In the 1980s, she adopted the classic black-and-white photogram technique as a means for her artistic expression.

== Personal life ==
She lives and works in New York City.

== Publications ==
===Books by Sugiura===
- Dark Matters/Light Affairs. New York, NY: Arts Management, 2000. ISBN 9780295980386. With essays by Bill Arning and Joel Smith.
- Artists and Scientists. Nazraeli, 2007. ISBN 978-1-59005-190-0.

===Books with contributions by Sugiura===
- I'm So Happy You Are Here.
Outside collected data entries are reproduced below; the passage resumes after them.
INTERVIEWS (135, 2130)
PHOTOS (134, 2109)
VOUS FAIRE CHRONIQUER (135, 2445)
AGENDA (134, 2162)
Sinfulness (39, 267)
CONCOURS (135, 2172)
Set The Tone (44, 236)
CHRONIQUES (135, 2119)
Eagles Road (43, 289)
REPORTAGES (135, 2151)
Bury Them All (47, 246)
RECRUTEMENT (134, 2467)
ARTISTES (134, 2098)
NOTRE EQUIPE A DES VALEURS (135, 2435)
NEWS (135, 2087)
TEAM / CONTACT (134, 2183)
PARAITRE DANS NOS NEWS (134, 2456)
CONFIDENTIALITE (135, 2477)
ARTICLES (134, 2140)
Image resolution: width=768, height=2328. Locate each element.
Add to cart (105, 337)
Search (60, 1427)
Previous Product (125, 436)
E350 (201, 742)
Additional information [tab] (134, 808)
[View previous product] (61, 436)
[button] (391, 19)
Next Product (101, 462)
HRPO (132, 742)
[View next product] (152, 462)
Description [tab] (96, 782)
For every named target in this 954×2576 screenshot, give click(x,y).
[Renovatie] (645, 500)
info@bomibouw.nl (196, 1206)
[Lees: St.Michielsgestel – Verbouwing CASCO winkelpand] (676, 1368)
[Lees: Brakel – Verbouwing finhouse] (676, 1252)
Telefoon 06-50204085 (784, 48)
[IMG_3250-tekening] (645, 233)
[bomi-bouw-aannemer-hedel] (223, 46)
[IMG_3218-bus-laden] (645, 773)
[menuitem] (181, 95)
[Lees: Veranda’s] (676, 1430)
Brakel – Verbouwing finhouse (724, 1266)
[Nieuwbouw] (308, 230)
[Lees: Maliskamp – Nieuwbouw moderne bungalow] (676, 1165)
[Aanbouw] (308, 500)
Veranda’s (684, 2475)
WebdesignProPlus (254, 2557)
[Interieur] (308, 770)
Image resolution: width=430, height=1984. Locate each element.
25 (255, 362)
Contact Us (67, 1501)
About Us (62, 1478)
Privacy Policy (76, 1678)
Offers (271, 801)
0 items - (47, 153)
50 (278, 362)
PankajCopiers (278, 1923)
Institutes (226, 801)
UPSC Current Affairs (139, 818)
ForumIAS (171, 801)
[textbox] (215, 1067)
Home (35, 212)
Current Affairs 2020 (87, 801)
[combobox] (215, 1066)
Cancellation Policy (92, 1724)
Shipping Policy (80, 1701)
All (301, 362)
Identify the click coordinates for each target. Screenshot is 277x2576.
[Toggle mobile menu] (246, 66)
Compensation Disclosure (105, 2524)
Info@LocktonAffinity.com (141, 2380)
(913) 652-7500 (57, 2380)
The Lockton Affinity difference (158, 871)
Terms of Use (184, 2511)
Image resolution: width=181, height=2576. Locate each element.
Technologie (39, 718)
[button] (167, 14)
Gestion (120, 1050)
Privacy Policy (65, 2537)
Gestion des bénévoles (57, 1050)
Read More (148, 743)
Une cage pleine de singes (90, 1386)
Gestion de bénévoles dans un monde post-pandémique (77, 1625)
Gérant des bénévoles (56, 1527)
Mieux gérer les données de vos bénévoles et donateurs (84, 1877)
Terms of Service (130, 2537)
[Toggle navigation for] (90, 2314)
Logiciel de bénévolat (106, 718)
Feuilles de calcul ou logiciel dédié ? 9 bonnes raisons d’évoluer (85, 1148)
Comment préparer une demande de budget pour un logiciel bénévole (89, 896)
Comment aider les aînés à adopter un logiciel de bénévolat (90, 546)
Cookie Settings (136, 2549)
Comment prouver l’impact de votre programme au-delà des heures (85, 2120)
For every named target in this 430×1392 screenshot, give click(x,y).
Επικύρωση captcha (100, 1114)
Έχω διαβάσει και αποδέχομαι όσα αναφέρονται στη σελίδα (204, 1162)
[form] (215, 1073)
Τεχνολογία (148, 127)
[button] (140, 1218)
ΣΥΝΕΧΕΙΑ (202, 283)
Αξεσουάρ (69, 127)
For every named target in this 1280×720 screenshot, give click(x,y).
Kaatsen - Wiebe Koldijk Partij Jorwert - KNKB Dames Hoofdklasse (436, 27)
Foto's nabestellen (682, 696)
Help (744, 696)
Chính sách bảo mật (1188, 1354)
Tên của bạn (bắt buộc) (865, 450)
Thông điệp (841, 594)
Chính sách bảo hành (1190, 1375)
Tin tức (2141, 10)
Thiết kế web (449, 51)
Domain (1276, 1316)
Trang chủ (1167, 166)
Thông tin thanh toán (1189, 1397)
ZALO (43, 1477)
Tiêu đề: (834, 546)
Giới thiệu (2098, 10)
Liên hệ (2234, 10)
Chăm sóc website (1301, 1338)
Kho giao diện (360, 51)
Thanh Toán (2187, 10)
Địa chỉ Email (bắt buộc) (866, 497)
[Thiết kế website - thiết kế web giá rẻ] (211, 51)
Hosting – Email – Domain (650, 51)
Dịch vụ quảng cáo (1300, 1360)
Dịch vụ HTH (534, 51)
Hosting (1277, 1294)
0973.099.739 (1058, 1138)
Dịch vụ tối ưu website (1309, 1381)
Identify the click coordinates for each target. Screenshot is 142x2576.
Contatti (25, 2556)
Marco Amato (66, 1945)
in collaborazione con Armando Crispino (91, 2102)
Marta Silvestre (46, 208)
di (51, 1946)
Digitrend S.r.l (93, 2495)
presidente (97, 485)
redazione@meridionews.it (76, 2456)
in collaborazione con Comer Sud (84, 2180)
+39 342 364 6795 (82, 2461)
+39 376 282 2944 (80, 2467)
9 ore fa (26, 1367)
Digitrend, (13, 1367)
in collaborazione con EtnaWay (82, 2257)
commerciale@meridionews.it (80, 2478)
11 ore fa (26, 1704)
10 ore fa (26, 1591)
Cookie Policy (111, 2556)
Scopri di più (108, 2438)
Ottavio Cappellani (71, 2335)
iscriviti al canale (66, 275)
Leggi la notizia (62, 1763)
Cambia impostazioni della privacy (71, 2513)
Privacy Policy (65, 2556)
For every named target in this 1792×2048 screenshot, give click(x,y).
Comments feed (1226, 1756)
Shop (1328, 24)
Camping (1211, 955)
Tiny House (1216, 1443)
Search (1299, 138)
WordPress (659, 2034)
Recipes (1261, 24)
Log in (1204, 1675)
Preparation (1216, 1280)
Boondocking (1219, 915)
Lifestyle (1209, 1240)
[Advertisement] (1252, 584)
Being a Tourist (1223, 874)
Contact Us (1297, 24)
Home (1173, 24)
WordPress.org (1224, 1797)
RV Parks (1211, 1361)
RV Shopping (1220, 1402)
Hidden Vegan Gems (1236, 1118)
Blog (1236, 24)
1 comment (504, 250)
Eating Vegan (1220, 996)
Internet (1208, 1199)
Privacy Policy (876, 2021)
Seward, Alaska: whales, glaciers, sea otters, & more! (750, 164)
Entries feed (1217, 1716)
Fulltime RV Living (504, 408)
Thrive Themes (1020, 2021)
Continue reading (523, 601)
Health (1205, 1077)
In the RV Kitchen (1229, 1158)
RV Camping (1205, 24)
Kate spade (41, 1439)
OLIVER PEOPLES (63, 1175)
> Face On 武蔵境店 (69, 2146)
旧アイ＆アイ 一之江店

New York: Aperture, 2024. ISBN 9781597115537. A piece on each of 25 Japanese women photographers.

== Awards ==
- Artist's Fellowship, New York Foundation for the Arts, 1998
- Domestic Photographer Prize, Higashikawa Prize, 2007

==Exhibitions==

===Solo exhibitions===
- Warren Benedek Gallery, New York City, 1972
- Dark Matters / Light Affairs, University of California, Davis, 2001
- Time Emit, Visual Arts Center of New Jersey, New Jersey, 2008
- Sugiura Kunié: Aspiring Experiments: New York in 50 Years, Tokyo Photographic Art Museum, 2018

===Group exhibitions===
- Vision and Expression, George Eastman House, Rochester, New York, 1969
- "Sex & Nature" were included in the Annual Exhibition of Painting, Whitney Museum of American Art, 1972

==Collections==
Sugiura's work is held in the following permanent collections:
- Denver Art Museum
- Hirshhorn Museum and Sculpture Garden, Smithsonian Institution, Washington, D.C.